The host committee is striving to change that perception with a new brand it’s aiming to build through the Super Bowl and its surrounding events: Bold North

The brand was inspired by locally famed entrepreneur Eric Dayton’s “North” movement, Bausch says. “[North] seemed to resonate with everyone and our stadium is bold, so we really felt that for the Super Bowl, the Bold North was a good brand position. But once you come out with it, you have to execute at every turn. And that means our meeting planners need to execute Bold North parties. We can’t do things that are expected, we have to surprise and delight in a Bold North way.” 

Starting Feb. 6, 2017, the host committee will kick off 52 weeks of charitable giving and celebrating all Minnesota has to offer leading up to Super Bowl LII. Fitting the 52nd Super Bowl, the mostly digital campaign will highlight 52 communities across Minnesota, 52 legendary Minnesotans, 52 bold ideas originated in Minnesota, 52 weeks of charitable giving focused on kids and health through the Legacy Fund, 52 innovative companies and 52 can’t-miss attractions. That campaign will lead up to the 10-day Bold North Festival, which is expected to draw millions of visitors from 130 countries and 5,000 media. 

“There are things to do whether you’re 1 or 100 [years old], whether you have a dollar to spend of $10,000,” Bausch says of the festival. “And if we do it right, we will see a wonderful economic impact for this area of about $400 million. It’s like getting ready for the biggest graduation party of your life. Everybody has to be show ready.” 

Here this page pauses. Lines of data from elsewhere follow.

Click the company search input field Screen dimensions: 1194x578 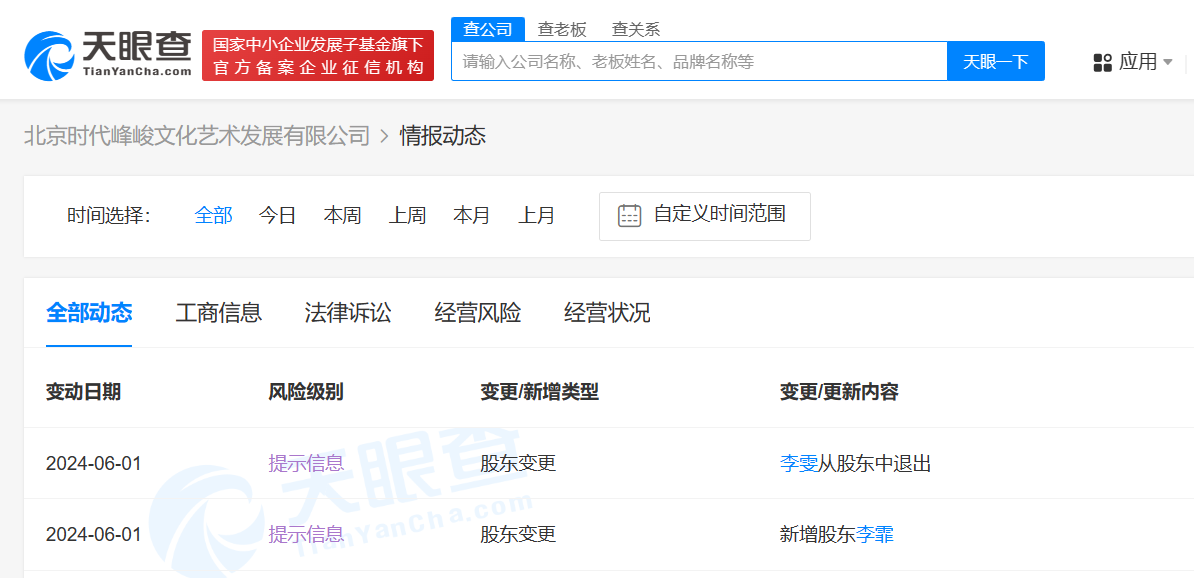coord(700,61)
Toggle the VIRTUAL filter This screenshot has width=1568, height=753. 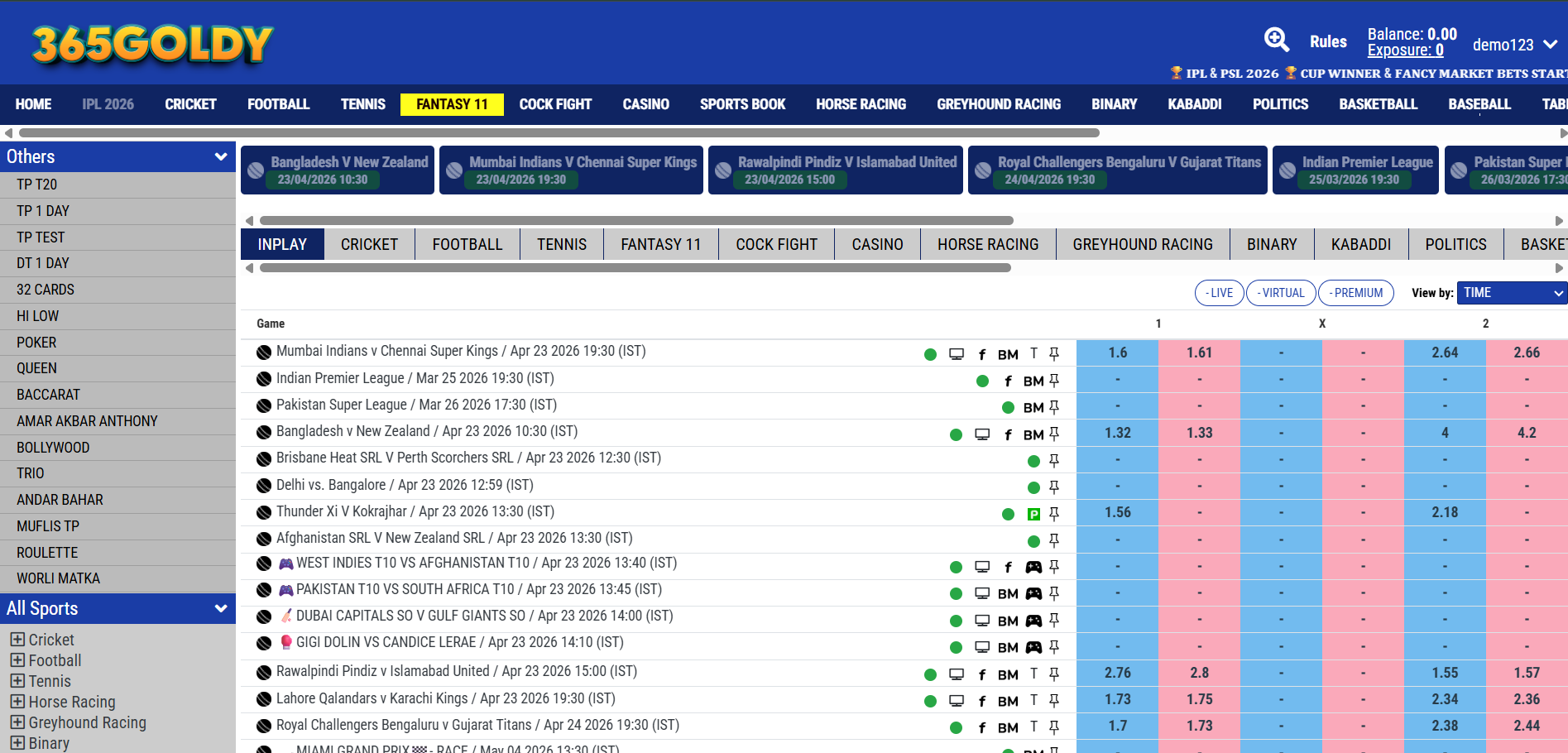[1281, 293]
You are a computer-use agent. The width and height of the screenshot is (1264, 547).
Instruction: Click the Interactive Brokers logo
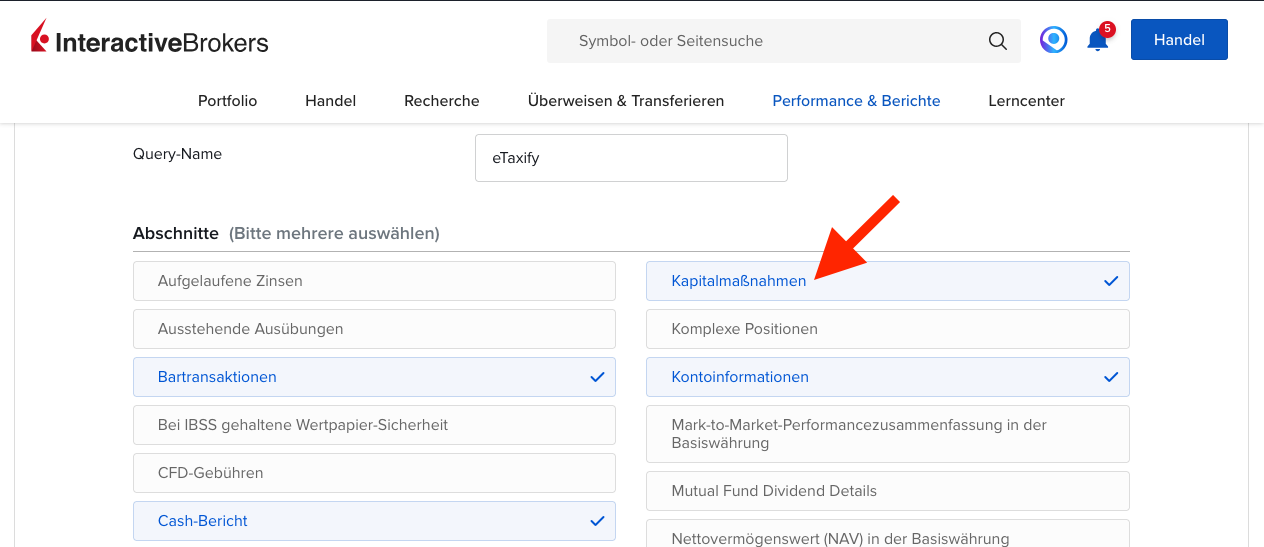pos(150,41)
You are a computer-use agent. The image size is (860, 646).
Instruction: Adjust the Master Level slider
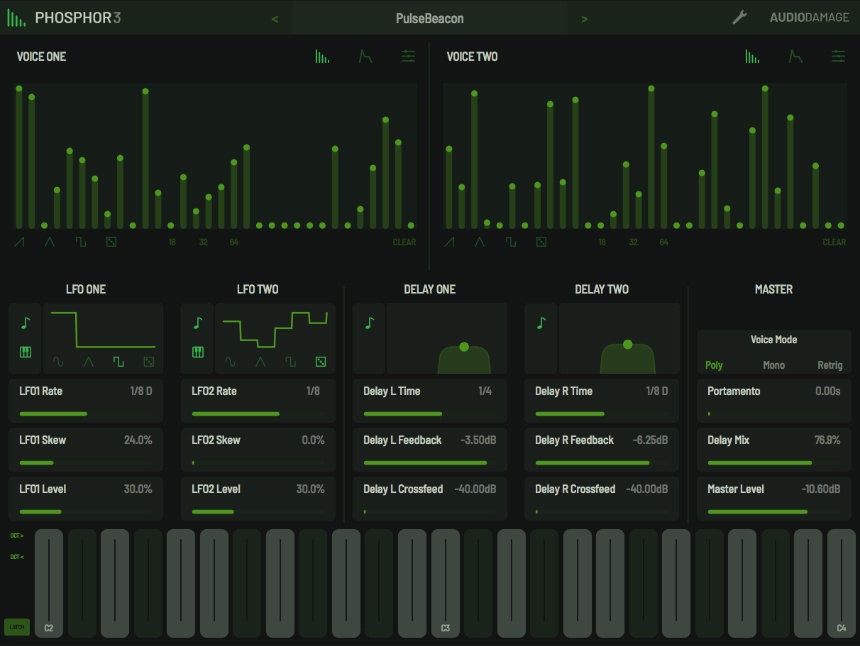(770, 509)
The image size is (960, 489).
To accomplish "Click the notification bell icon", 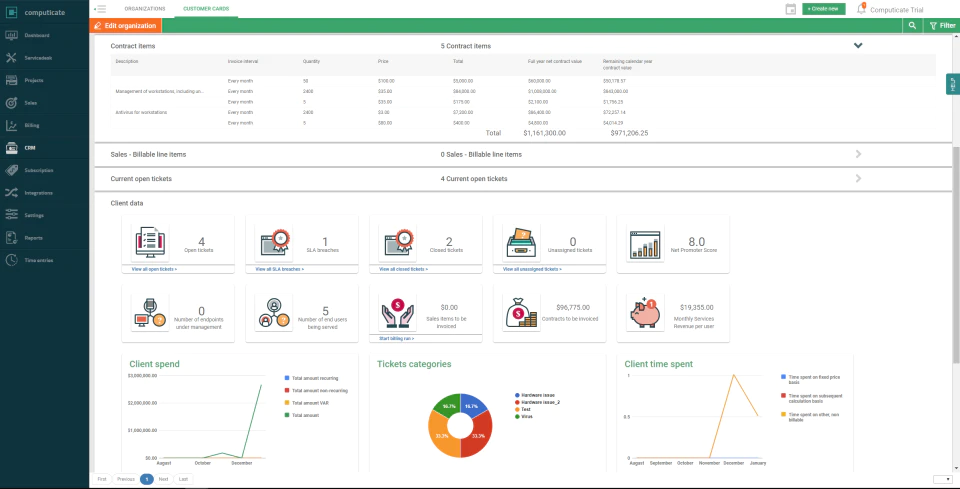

The festival will include the NFL’s Official Events (e.g. NFL Experience, Radio Row, Opening Night, Taste of the NFL—which was started by Minnesota restaurateur Wayne Kostroski back in 1992—NFL Honors, NFL House and the NFL Tailgate Event), Signature Minnesota Events (e.g. Crashed Ice, Winter Carnival, Pond Hockey Tournament) and Super Bowl Host Committee Events (e.g. Super Bowl Live).

“Bold North can mean a lot of different things,” Mokros says. “It’s such a big umbrella. But I think it gives us an opportunity to redefine Minnesota to what we know it to be. I think we [on the host committee] all enjoy football, but at the end of the day we’re all here because we love Minnesota and we want to put Minnesota’s best foot forward.”

And if that best foot lands in the right place, the local meetings and events industry, especially, could be benefitting for many years to come. 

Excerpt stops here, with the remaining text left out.